A victim of abuse
I have learned that a good friend of mine, now sadly deceased, was the victim of a serious assault from a priest during his youth. It happened when he was a boarder in a diocesan secondary school. On his fifteenth birthday he received a present of some money – quite a large sum by the standards of the time. So excited was he that he began to jump up and down on his bed. He was observed by one of the priests who decided to offer some physical chastisement. So badly did he beat my friend that he needed hospital treatment. This would constitute an assault, but did the priest suffer for his actions? No, for no policeman would arrest him, no lawyer would prosecute him, and no judge would sentence him because he was a priest. But what sort of person beats up a child? He was certainly bigger than my friend at the time. What was more this coward could act in the full knowledge that his actions wouldn’t be resisted, for no one would hit a priest. To do so was to earn eternal damnation, not only for one’s self but possibly for one’s descendants.
My friend’s choice of career therefore, appears somewhat bizarre, for he trained to be a priest himself. Once ordained he was appointed to the teaching staff of the institution where he had been assaulted and indeed brutalised. Although I always found him to be the most harmless and inoffensive of men he had the reputation among students of being a “villain” and a “demon”. I have heard that he was given to outbursts of hysteria accompanied by physical violence towards students.
In later life he was appointed to a parish where he earned a reputation as a kindly pastor. In fact he tried to do the work of three men, even though his health wasn’t up to doing the work of one.

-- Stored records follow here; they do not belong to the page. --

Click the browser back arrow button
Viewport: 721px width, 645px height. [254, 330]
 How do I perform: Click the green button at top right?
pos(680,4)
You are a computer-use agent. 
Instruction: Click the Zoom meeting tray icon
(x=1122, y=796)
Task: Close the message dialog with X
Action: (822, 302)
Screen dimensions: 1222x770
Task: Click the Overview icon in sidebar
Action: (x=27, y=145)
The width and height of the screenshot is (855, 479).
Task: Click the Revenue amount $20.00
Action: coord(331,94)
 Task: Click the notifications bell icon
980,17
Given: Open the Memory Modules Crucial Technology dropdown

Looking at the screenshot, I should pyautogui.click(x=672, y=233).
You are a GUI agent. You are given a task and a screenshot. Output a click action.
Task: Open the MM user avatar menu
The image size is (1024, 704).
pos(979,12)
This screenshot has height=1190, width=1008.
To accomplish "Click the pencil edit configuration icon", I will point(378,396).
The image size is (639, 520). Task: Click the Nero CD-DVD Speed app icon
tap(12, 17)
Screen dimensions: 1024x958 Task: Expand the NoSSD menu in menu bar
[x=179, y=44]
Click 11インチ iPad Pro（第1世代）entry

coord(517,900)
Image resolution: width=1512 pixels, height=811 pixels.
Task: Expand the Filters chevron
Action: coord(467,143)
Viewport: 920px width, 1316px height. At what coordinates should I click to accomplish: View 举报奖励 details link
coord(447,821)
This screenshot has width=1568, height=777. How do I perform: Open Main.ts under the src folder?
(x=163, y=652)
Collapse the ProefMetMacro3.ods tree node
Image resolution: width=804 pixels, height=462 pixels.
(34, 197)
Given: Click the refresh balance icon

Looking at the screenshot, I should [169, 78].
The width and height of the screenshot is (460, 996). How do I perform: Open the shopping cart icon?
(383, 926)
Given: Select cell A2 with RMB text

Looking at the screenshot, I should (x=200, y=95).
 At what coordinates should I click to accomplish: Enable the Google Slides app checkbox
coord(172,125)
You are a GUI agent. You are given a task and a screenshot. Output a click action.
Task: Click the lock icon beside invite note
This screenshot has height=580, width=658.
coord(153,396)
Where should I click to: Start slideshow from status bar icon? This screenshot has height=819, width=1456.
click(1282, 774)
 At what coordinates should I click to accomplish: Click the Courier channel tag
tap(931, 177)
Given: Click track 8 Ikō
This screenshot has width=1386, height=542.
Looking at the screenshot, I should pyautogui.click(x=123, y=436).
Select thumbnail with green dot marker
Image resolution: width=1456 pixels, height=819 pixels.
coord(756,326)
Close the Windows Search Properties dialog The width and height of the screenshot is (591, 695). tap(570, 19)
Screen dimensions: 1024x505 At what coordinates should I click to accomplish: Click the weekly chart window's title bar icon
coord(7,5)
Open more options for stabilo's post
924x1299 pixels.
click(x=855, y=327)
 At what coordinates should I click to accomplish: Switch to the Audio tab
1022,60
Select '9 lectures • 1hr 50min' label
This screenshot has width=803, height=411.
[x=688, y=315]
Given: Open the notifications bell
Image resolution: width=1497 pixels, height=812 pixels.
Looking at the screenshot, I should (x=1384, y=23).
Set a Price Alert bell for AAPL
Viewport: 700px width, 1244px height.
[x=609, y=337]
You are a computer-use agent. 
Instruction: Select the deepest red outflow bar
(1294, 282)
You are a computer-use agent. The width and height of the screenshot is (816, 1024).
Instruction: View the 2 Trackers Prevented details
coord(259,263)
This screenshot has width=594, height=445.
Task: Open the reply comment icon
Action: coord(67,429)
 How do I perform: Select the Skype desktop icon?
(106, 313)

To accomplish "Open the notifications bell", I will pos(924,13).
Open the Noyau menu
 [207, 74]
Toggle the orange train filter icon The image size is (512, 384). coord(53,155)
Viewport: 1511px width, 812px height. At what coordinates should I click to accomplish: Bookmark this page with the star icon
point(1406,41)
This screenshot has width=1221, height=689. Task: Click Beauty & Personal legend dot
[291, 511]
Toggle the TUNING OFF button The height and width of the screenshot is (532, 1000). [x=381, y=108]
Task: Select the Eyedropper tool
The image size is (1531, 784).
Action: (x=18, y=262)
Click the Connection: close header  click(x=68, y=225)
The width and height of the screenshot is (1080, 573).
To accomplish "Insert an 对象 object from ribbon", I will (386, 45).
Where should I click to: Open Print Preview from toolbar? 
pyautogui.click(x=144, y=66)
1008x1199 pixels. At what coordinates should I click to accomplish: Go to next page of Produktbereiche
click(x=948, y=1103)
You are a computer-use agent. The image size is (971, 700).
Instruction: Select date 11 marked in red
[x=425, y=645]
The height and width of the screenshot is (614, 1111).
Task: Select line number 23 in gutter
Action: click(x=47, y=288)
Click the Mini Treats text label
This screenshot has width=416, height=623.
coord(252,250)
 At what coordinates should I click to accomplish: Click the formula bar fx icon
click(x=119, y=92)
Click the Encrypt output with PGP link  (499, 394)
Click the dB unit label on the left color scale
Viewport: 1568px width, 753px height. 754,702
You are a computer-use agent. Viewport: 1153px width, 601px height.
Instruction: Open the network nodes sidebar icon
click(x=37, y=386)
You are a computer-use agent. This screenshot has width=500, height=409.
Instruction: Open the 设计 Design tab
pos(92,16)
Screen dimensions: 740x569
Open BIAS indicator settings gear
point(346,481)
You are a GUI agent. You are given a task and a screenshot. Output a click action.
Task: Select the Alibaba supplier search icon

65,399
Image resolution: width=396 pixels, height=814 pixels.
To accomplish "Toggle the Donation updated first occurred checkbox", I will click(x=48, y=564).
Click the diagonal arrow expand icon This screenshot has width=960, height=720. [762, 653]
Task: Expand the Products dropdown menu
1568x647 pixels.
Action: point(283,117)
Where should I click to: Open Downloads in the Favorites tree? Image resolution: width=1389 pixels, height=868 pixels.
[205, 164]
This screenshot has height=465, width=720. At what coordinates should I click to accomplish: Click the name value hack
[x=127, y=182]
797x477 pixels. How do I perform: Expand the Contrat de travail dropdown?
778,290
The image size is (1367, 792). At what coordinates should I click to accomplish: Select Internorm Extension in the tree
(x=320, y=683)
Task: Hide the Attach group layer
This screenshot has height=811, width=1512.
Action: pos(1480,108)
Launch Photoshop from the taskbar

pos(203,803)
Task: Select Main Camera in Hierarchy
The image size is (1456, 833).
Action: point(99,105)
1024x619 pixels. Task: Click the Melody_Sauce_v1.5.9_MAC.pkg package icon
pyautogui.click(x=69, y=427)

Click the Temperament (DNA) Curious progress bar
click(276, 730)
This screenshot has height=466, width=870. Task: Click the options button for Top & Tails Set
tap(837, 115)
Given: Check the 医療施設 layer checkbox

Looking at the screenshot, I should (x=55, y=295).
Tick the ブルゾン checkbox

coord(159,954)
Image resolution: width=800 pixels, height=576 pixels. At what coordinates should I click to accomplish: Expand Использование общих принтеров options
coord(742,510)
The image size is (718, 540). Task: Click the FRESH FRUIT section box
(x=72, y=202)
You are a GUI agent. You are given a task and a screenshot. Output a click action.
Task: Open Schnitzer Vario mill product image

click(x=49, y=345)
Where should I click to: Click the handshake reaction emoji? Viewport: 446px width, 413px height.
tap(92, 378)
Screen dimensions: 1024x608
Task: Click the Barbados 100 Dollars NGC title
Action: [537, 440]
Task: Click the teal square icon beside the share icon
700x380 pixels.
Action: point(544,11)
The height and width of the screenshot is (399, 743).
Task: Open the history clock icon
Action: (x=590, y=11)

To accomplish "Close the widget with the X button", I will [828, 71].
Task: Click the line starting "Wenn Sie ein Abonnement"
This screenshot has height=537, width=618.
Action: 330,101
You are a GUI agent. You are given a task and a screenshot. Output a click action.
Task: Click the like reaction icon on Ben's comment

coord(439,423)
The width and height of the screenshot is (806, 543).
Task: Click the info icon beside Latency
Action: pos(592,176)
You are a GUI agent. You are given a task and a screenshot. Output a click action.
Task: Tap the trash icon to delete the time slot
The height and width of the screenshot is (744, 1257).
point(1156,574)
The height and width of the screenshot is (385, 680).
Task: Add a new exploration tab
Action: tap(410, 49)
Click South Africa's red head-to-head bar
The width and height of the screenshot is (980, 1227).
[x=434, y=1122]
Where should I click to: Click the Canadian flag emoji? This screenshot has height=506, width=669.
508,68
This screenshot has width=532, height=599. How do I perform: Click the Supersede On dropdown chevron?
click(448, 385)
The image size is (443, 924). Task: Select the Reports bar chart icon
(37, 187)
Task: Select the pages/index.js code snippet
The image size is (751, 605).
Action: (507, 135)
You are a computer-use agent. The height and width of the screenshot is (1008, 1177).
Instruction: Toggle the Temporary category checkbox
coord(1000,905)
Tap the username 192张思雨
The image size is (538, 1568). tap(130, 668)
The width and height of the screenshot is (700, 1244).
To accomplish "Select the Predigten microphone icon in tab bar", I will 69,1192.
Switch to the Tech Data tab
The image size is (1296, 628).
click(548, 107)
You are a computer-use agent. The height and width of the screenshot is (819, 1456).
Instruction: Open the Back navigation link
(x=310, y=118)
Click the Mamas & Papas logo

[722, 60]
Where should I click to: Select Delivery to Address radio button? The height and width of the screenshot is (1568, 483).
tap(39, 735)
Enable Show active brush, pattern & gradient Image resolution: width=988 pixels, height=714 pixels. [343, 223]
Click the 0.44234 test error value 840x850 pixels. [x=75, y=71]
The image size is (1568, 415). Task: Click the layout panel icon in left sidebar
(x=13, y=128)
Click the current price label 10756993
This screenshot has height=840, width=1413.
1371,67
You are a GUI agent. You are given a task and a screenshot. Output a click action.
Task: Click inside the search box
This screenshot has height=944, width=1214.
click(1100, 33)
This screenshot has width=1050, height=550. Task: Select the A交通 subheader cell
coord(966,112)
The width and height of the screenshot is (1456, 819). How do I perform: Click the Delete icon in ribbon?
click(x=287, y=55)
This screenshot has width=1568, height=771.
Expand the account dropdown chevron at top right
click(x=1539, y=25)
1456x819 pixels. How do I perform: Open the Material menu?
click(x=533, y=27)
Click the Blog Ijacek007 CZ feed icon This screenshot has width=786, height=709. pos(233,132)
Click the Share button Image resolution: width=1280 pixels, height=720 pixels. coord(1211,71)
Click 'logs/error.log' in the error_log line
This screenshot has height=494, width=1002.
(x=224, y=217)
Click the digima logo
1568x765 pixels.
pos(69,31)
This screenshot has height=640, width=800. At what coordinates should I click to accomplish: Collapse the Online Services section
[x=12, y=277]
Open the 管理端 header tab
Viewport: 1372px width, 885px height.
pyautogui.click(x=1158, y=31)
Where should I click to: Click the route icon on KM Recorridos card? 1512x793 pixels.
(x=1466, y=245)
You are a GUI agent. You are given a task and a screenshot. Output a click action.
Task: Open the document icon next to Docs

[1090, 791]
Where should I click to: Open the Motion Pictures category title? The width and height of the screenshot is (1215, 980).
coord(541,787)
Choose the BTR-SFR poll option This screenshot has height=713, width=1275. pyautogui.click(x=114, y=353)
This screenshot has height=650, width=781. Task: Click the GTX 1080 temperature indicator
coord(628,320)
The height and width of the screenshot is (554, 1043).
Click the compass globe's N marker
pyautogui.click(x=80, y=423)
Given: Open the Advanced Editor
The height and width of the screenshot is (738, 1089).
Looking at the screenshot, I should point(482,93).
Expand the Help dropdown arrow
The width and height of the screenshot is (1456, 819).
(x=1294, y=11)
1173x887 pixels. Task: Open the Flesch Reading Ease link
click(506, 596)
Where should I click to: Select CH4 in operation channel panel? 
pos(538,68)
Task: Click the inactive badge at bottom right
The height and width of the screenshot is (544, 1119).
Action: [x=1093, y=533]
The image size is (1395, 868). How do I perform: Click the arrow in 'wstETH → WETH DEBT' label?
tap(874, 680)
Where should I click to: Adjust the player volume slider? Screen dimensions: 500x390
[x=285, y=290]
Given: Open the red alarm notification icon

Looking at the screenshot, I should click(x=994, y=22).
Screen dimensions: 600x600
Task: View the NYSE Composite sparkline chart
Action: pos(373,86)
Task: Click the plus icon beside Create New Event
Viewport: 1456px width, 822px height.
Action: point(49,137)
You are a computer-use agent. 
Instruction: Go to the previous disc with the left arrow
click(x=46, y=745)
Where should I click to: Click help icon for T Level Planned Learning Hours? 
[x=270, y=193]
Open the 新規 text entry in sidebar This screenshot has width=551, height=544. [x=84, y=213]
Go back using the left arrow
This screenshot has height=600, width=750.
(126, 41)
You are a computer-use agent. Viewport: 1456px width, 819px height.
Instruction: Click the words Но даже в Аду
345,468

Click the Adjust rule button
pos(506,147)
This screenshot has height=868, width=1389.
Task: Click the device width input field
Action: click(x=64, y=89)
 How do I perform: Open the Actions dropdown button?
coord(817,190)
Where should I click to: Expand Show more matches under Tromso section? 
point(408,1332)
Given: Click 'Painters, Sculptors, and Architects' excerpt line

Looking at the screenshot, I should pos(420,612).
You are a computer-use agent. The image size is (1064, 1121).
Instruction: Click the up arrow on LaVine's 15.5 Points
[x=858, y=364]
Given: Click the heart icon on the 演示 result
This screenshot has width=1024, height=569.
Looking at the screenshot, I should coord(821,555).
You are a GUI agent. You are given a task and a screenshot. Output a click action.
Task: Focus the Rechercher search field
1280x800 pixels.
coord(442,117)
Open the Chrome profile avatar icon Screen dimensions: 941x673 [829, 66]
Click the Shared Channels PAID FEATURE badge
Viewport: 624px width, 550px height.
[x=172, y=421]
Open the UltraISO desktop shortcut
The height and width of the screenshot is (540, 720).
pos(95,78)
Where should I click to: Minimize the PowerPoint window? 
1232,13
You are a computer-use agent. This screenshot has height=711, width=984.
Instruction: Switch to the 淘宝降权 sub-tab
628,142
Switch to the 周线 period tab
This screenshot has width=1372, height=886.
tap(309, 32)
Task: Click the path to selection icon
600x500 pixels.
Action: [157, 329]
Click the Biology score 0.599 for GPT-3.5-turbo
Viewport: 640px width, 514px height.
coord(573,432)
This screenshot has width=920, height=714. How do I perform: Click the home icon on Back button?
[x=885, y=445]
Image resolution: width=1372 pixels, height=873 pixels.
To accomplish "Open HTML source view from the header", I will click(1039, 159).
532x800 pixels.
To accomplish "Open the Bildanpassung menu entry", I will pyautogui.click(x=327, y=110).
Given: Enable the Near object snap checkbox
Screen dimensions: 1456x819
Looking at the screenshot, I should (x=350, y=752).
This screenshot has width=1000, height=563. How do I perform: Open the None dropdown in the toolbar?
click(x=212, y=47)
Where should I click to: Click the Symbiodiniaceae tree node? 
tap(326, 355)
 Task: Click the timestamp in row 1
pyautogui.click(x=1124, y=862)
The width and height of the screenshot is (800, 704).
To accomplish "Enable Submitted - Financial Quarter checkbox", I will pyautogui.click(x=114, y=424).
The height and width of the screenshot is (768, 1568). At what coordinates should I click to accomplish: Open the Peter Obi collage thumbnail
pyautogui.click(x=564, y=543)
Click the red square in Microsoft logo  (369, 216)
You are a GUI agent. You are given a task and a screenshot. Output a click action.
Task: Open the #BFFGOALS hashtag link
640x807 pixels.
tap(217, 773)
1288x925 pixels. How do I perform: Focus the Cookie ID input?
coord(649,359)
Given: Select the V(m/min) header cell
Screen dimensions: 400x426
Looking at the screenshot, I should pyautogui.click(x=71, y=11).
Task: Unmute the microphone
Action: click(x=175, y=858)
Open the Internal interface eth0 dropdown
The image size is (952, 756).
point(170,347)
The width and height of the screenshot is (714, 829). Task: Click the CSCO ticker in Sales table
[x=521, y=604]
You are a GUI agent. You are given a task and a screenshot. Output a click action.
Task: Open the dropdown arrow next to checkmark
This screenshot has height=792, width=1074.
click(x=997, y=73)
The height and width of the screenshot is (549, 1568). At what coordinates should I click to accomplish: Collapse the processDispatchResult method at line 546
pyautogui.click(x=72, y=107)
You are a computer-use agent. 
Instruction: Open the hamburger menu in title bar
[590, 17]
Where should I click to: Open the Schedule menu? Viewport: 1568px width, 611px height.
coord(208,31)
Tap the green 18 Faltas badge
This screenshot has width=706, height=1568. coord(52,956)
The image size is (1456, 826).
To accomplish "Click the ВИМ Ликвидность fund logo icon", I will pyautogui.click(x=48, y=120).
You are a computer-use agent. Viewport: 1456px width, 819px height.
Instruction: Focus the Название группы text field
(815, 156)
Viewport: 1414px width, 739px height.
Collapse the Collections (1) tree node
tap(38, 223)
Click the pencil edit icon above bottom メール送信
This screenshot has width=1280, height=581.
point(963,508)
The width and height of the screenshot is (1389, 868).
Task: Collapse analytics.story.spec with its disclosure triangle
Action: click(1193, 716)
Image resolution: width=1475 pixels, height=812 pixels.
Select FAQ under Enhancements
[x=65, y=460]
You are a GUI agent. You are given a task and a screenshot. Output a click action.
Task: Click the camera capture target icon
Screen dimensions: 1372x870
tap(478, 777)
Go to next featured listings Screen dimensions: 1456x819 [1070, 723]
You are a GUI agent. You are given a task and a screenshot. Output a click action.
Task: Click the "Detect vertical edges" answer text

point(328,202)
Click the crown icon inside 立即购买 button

He was a most talented historian who has not received the recognition of those who have seized control of local history. Some of these people know all about silencing even the mere whisper of clerical abuse.
I don’t seek to lessen the evil acts of my friend or to call for understanding. Hr was a victim, firstly a direct victim of physical abuse, and secondly of a system which viewed physical violence by adults against adolescents as somehow acceptable. Like so many victims of systematic abuse he became a perpetrator.